Second, while the House version of the immigration bill is by far the most draconian and unmanageable, the "compromise" version in the Senate was still something of a nightmare. They drafted this nonsense system where the longer someone has broken the immigration laws, the more they stand to benefit. Only the Senate could think that was a workable plan. No GOPer was going to happily sign onto that initiative and any Dem with an IQ over 50 should not have agreed to it either.
Third, Time Magazine covered this debate in some depth in the most recent issue and while they agree everyone is mad at Reid, they agree just blaming it on Reid is not quite that simple. Read it here.
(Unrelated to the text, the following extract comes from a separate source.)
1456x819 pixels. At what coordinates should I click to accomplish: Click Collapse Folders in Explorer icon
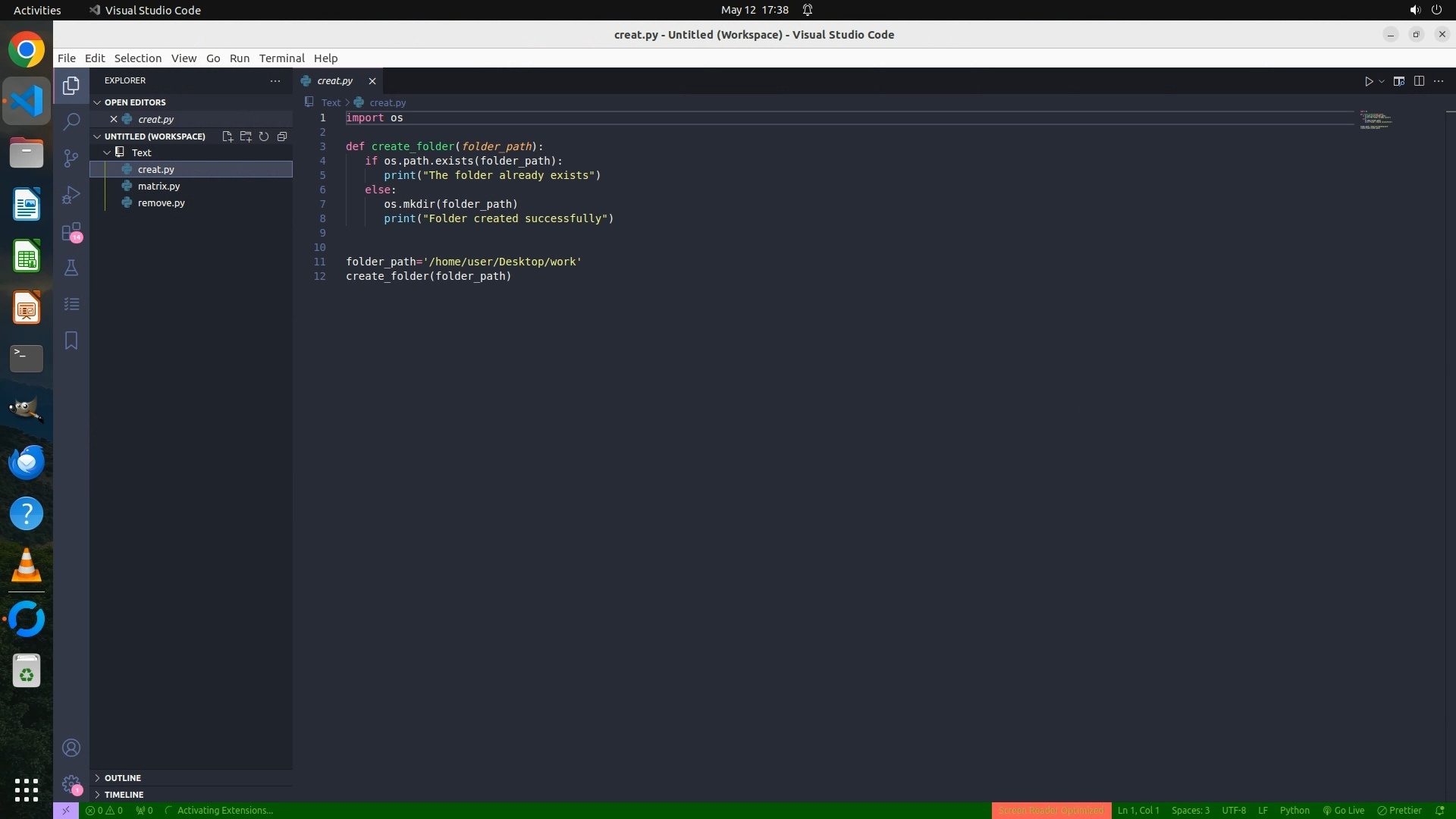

The GOP is, I believe, the biggest bullshit factor here. It's rich GOPers who scream about immigration while they hire all this cheap labor without visas or green cards. Forgive me, but I just don't hear about huge Dem-leaning businesses where 300 or 3,000 employees all happen to share the same Social Security number. So while Arlen Spector can scream and yell that it's to Dems' advantage not to have an immigration bill, I think the opposite is actually more true: no immigration bill that involves sending all aliens back home will not pass, so it is in Republicans best interest NOT to pass a bill that calls for anything less than deportation or lynching.
The problem, however, goes way beyond state, beyond party, and even beyond country. This isn't a new problem. However, frankly, I'm still surprised people want to come to the land of nuts and roses as much as they once did.
Nor is there going to be any magic solution here. The end result will have to infuriate just about everybody on one point or another. But let's face it: no building of a wall is going to stop illegal immigration. And, if you think we're broke now, imagine how broke we'll be trying to round up 11-12 million illegal immigrants and sending them back home.